2025 Victorian romance. Euphemia Flite is an orphan brought up in a
very special charity school, and forged as a weapon to take down a
particular powerful man. But she will find more goals than that for
her life…
As usual with Matthews, there's solid research behind the
lightweight story—specifically in this case the last days of the St
Giles rookery and the attempts to pass a Married Women's Property Act.
Lord Compton, Effie's target, is known to oppose such an Act… but he
is also Gabriel Royce's blackmail victim, so Effie's mission to ruin
his reputation for probity clashes with Royce's need to keep the man
powerful and supporting his own efforts to get conditions improved in
St Giles, rather than merely smashing it flat and putting up expensive
new houses on the rubble.
Which is a lot more social awareness than many romances aspire to, and
I have to say that Matthews carries it off well: neither of these
people is going to get exactly what they want, and big reforms don't
happen just because one person wants it really hard.

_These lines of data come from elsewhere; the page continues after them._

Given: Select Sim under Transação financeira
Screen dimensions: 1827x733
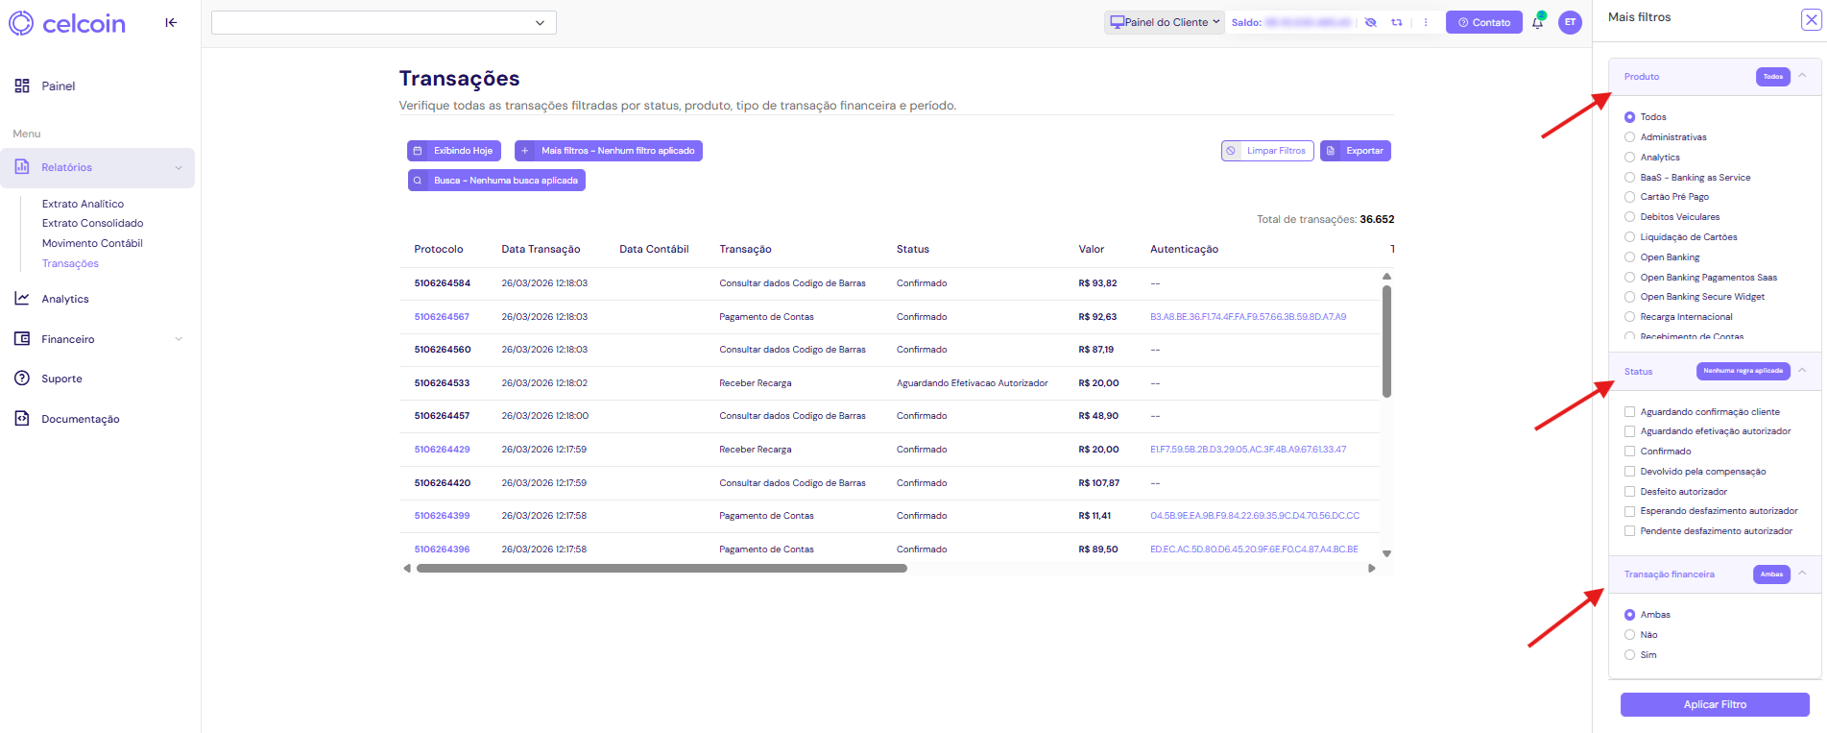Looking at the screenshot, I should click(1629, 655).
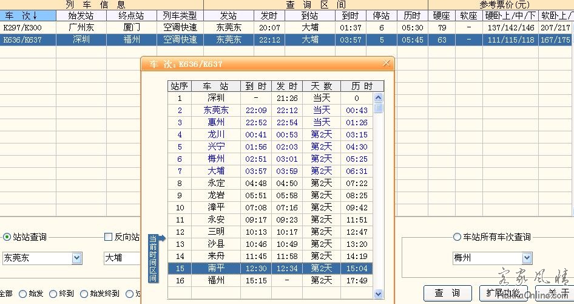Choose the 始发 filter radio button
The width and height of the screenshot is (574, 304).
[x=23, y=294]
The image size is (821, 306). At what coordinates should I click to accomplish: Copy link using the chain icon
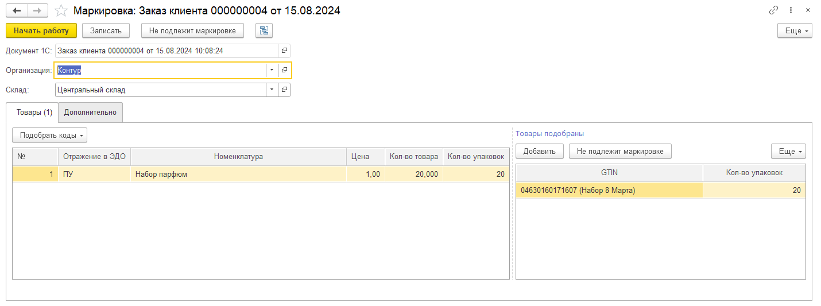tap(773, 10)
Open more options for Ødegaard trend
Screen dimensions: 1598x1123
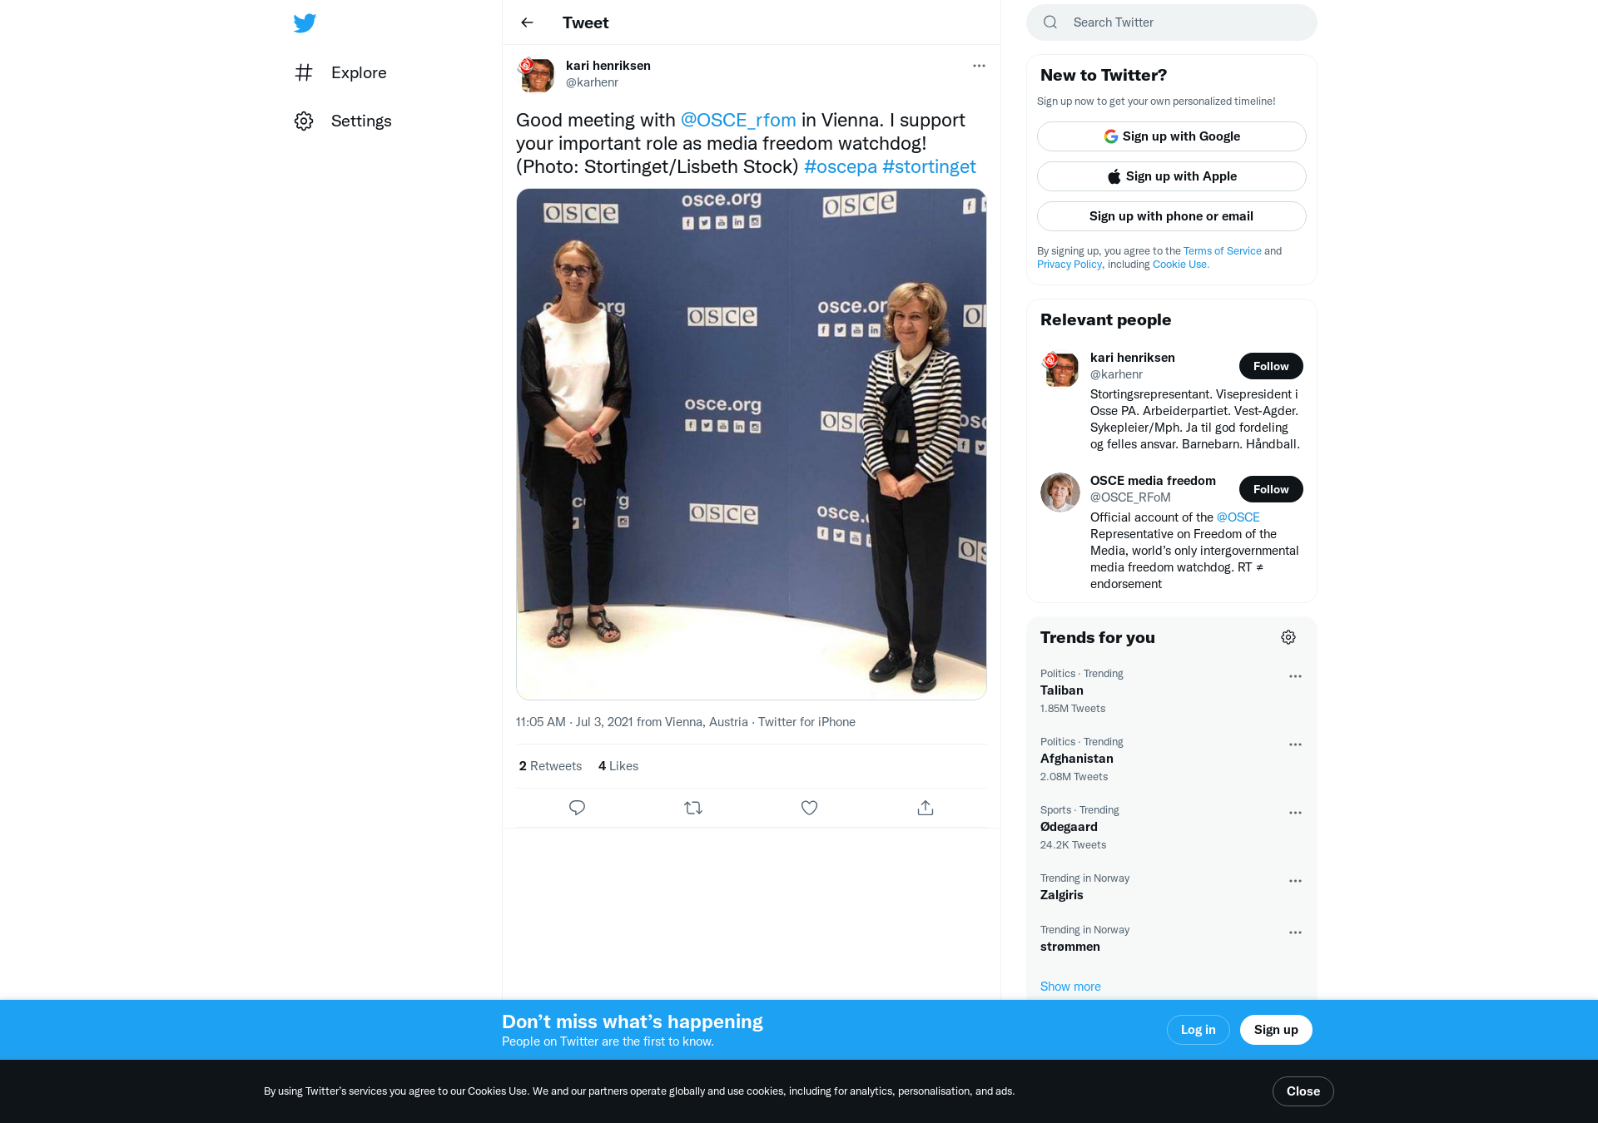(1295, 813)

Royce is also not a gentleman, but thanks to his blackmail he is at
least accepted in society (this seems to stretch things a little but
Matthews at least makes it seem plausible). Naturally, they fall for
each other, but they both have important things to do for which other
people are depending on them, and which may (shockingly for a romance)
be more important than falling in love… that's a pleasing tension, and
well resolved.
Not at all a run-of-the-mill romance, then; not even standard for
Matthews, who continues to avoid repeating her effects.